Ni pedradas, ni denuncias, ni amenazas, ni ladridos ni quejidos han logrado detener el deslave. Y el desesperado parlachín ha tendido que recurrir a su último cartucho: la sensiblería ramplona.
Ahora el sepulturero del capitalismo mendiga amor en forma de votos. El verdugo del imperialismo se arrodilla para pedir otra oportunidad. El campeón de la guerra asimétrica, el protector del terrorismo internacional, el delfín de Fidel Castro… implora amor. ¡Cosa más ridícula! ¡Jumento eructando flores!
Ahora resulta que el tipo cambió a Carlos Marx por Corín Tellado. Ahora resulta que el tipo nos ama.
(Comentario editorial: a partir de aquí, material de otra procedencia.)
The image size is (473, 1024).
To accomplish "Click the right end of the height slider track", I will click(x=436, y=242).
Como si el amor fuera cuestión de declaraciones y no de acciones. Nadie cree en esos maquillajes de última hora.
Chávez y su comando no dan pié con bola. Nada de lo que hacen parece salirles bien. Es que el miedo es muy mal estratega.
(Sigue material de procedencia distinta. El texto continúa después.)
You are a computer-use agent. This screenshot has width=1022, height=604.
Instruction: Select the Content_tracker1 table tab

Unas semanas atrás, Hugo Chávez se creía invencible. Amenazaba con perpetuarse en el poder si nadie salía a legitimarle un triunfo que él creía seguro. Sus contendores le parecían tan poca cosa que escogió a Bush como contrafigura. El Gulliver de Sabaneta no quería medirse con liliputienses.
Chávez se creía indispensable. Dueño de la voluntad de los venezolanos. Amo de los barrios. Propietario del futuro del país. Ungido de los dioses.
El descontento del país, mientras tanto, había venido creciendo sin brújula. La rabia se empozaba en las conversaciones de sobremesa. La frustración corría sin cauce. La resistencia desordenada no hacía mella.
Las cosas empezaron a cambiar cuando un zulianito animoso le alborotó el avispero. Manuel Rosales empezó a aguarle la fiesta. A llenarle las calles. A alinear voluntades. A señalar caminos.
Empezó por metérsele en los barrios, enfrentando a las pandillas entrenadas por el gobierno para quebrar entusiasmos. Pero Rosales no se arredró. Demostró guáramo como tiene que demostrarse: en esas pequeñas acciones cotidianas (no en ampulosas declaraciones antiimperialistas).
Rosales se negó a jugar con las cartas de Chávez. No respondió insultos ni acusaciones tendenciosas. No dejó que el chavismo le fijara la agenda. No perdió tiempo espantando moscas. Y la gente fue agarrando el paso.
Alzado el vuelo, Rosales y su equipo empezaron a jugar duro. A denunciar y proponer, con un discurso agresivo pero respetuoso. A Chávez le cuesta bregar con la decencia. Perdió la iniciativa. Simplemente reacciona. Se limita a embestir, siguiendo el trapo. Rosales lo está toreando.
El triunfalismo oficialista le dio paso al miedo. Miedo de que los barrios no sean suyos (y por eso las agresiones). Miedo de que los programas de Rosales enamoren (y por eso las ridículas denuncias de discriminación). Miedo de que la gente pierda el miedo (y por eso las amenazas del “si te atreves te arrepentirás”)
El propio Chávez empezó a ladrar retrocediendo y con el rabo entre las piernas. La gente ya conoce esos ladridos… Después quiso inspirar lástima, anunciando el enésimo intento de magnicidio. Pero a la gente lo que le causó fue risa.
Ni pedradas, ni denuncias, ni amenazas, ni ladridos ni quejidos han logrado detener el deslave. Y el desesperado parlachín ha tendido que recurrir a su último cartucho: la sensiblería ramplona.
Ahora el sepulturero del capitalismo mendiga amor en forma de votos. El verdugo del imperialismo se arrodilla para pedir otra oportunidad. El campeón de la guerra asimétrica, el protector del terrorismo internacional, el delfín de Fidel Castro… implora amor. ¡Cosa más ridícula! ¡Jumento eructando flores!
Ahora resulta que el tipo cambió a Carlos Marx por Corín Tellado. Ahora resulta que el tipo nos ama. Como si el amor fuera cuestión de declaraciones y no de acciones. Nadie cree en esos maquillajes de última hora.
Chávez y su comando no dan pié con bola. Nada de lo que hacen parece salirles bien. Es que el miedo es muy mal estratega.